Friday, May 18, 2012

...so from the flames

I've been dragging my feet getting back to Second Life.

I've been dying to sing, my set list is chosen my songs are down....but when it comes to logging in?  My heart sinks.  This break has thrown all sorts of growing pains at me.  I feel like I've done some pretty heavy evolving, but one thing I will never change is my loyalty.  I will never forget where I started, those people that had faith in me even when I didn't.  Those that gave me a chance.  The ones that came to my shows when I sucked.  I love them.

When I had my car accident in 2009 I tried SL because I was bed ridden and couldn't think of anything else to do.  I also thought it would help return dexterity to my right hand.  I love burlesque so naturally I ended up on the sim that was to become Viva La Glam.  When that sim split into two groups I supported both and remained neutral. 

When one group stabbed me in the back I didn't provide any but the scantest details related to my own life directly and no gossip.  What shocked me is that I was banned from Viva too.

It is true that in times of trial you learn who your friends are.  I have several true SL friends that have stood by me throughout all this upheaval. I value them as highly as I do the friends I see in RL.  They are the ones that make me want to sing, and they are the ones that "deserve me at my best."  But there is the odd folder or the errant subscribo message that reminds me of how amazing those first days were, surrounded by all those people that pushed me to succeed.

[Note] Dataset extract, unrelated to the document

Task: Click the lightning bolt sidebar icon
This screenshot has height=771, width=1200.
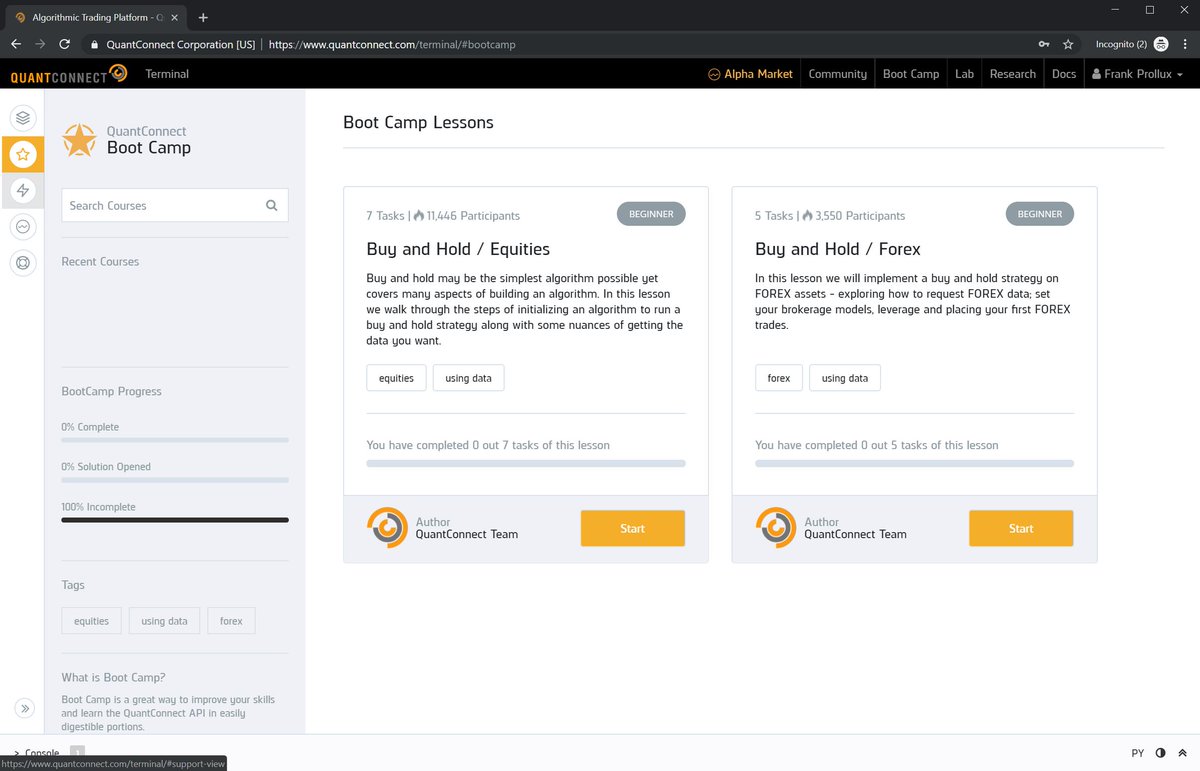Action: point(23,190)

At the time I thought it was too good to be true. 

Now, it's time to begin, anew....

Wednesday, May 16, 2012

The Generation Time Forgot

I never thought I would be one of them.

You know.  Old.

They funny thing is, mine is the first generation that really isn't.   We are the first generation who's 40 looks and feels 20.  Our era is still the craziest. We came after X and before Y.  We were the first to really concentrate on living our dreams, because we were the first to have that kind of disposable time and the support system to allow it yet we still value self respect and have a solid work ethic.  We did things like read.  Books.  And we didn't have to run out and spend $300 on a gadget to do it.

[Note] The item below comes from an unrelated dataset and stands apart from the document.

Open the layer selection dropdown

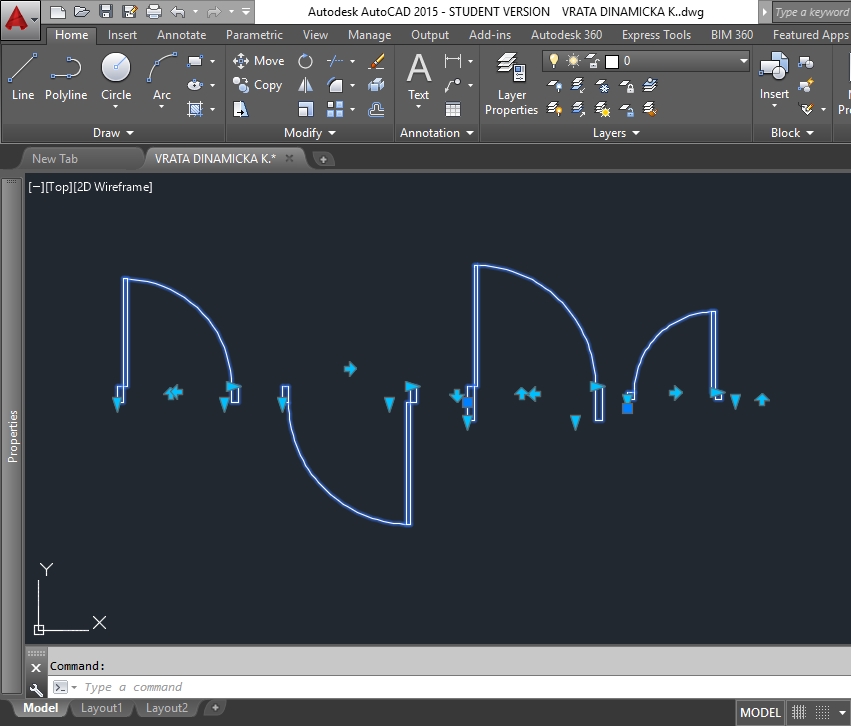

We are the ones that ripped apart the social stigmas, that made gays cool and accepted exotic races.  We ripped apart useless stereotypes so the coming generations could rebuild something better.

The coming generation brought us slackers.

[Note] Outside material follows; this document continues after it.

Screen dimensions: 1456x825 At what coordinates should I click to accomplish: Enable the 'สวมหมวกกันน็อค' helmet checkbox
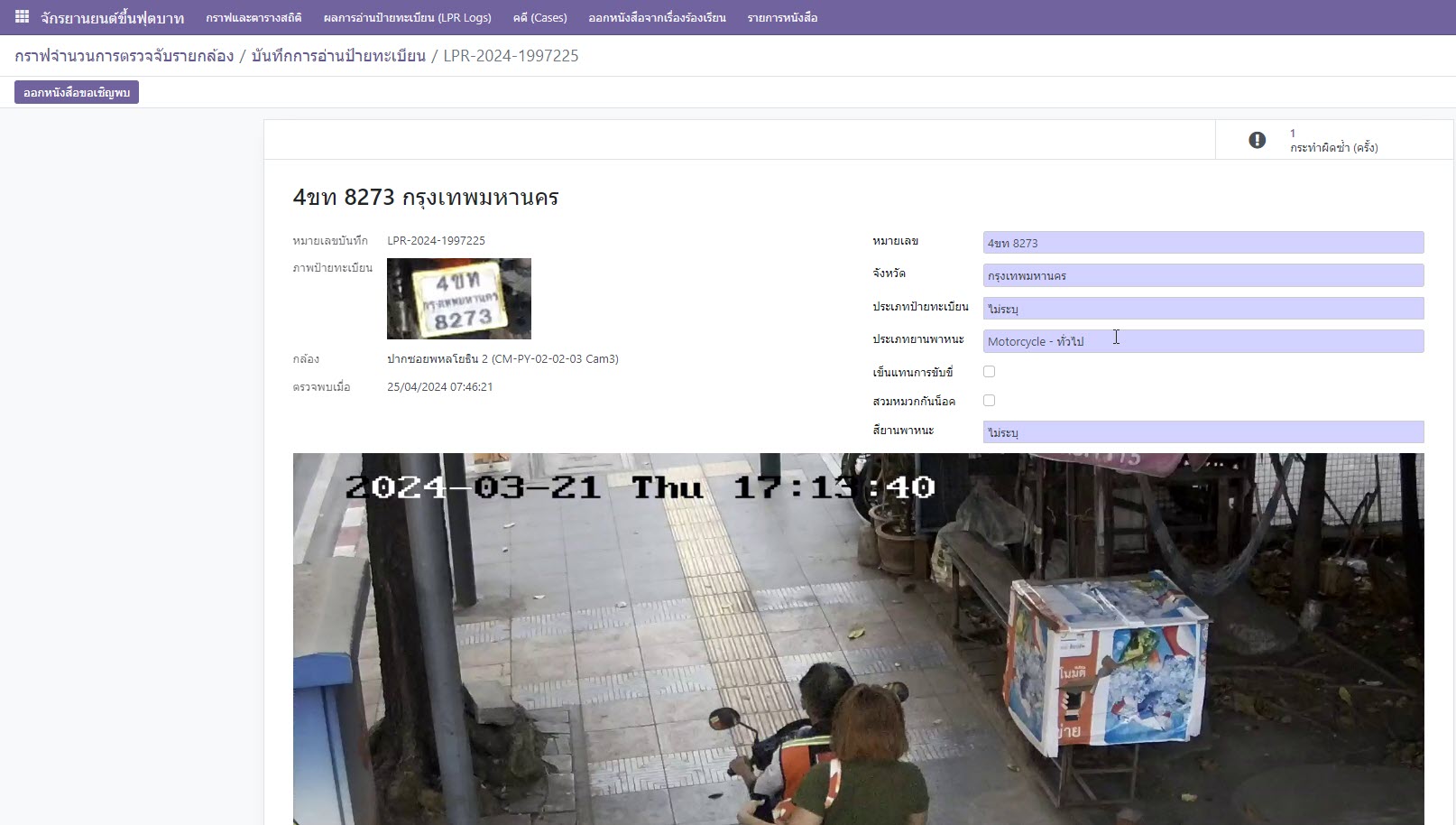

Instead of working to build onto this gap, they eschew work and accept the "its all good" marijuana mentality.  They assume that everything will be brought to them and find all work repugnant.  They are ignorant of everything.  They can commit to Youtube.com. Where I live they refuse to shower or groom themselves in any way, wear clothes junkies have discarded and call it "hipster." Their music would suck except its starting to be mostly reworked 80s thank God so I can tolerate it.  They honestly have no concept of responsibility.  They scare me.

Yes, that is what started all this.  I had to go associate with actual people today and caught myself saying "Kids today SUCK!"

I know this is the fault of the parents but I honestly don't know how this happened. I never had kids, and I know parents tend to fall into that "I want to give you everything I never had" trap but please.  As a parent your job is to give your child  discipline, self respect, independence, intelligence (education), love and support, those things.  Not x-boxes.  Even I know that.  So wtf happened here?

These idiots are the people that will be taking care of us when we finally do get old.  Yikes.  I don't even want to think about it.  We are sure to be forgotten again.